RECORDED INFORMATION —
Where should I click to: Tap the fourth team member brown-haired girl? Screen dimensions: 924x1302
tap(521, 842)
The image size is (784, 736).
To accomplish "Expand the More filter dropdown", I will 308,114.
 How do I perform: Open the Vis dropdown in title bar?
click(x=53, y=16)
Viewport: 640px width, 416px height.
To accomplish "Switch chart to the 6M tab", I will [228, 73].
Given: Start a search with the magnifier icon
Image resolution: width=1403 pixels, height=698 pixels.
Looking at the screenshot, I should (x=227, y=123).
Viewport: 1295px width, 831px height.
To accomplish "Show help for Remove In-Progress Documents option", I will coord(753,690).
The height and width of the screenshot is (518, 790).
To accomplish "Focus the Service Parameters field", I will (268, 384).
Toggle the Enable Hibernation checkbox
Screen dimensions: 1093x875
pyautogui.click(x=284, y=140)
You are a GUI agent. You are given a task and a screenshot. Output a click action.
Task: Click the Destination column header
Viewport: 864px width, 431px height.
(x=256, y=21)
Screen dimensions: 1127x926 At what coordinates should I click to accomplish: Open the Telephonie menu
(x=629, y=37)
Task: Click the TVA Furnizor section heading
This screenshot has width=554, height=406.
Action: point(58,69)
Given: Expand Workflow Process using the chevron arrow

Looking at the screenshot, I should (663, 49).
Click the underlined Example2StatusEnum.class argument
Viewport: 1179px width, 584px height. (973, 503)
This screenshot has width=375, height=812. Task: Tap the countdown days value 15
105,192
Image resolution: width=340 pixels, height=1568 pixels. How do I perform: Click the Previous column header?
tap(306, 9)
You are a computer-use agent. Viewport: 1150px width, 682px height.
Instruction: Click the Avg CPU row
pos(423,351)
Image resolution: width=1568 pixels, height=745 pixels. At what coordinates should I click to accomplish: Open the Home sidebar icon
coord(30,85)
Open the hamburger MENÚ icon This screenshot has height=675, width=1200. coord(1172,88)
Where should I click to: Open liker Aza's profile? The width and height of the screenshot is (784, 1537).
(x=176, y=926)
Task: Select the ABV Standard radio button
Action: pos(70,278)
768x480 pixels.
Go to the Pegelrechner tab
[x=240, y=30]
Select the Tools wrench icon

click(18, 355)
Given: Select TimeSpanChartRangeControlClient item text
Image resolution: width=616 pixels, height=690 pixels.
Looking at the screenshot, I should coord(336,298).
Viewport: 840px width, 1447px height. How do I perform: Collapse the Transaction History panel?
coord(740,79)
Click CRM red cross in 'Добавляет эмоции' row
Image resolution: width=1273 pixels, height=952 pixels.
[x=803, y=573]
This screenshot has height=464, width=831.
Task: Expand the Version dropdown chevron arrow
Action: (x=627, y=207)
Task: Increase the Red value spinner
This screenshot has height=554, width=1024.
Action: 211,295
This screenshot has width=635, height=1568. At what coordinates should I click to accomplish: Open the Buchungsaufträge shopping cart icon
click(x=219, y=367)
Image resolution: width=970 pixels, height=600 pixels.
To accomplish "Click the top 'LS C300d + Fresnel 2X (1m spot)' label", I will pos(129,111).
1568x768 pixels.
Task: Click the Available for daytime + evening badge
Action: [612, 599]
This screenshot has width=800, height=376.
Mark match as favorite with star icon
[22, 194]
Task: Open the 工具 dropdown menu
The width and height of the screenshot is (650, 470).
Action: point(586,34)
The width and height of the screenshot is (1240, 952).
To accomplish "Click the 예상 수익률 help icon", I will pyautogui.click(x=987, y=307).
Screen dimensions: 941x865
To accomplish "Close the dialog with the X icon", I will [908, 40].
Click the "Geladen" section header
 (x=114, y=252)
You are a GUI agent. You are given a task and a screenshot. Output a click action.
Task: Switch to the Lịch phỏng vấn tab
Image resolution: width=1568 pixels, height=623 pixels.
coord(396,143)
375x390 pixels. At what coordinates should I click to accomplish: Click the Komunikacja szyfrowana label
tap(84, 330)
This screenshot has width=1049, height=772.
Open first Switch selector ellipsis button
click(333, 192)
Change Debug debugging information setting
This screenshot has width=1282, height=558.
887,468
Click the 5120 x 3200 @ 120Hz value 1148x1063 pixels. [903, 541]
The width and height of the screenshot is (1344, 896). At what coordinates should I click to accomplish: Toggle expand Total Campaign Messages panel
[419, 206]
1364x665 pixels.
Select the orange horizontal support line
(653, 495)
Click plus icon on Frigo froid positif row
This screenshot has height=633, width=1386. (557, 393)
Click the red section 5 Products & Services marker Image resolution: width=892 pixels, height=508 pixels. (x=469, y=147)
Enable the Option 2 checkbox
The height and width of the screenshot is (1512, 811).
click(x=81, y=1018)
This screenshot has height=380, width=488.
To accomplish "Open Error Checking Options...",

WHAT YOU ARE ASKED TO DO —
Using the entries, return every line where the word "help" can be found.

ANSWER TO THE PROBLEM —
To accomplish "Show help for Remove In-Progress Documents option", I will coord(753,690).
To accomplish "Click the 예상 수익률 help icon", I will pyautogui.click(x=987, y=307).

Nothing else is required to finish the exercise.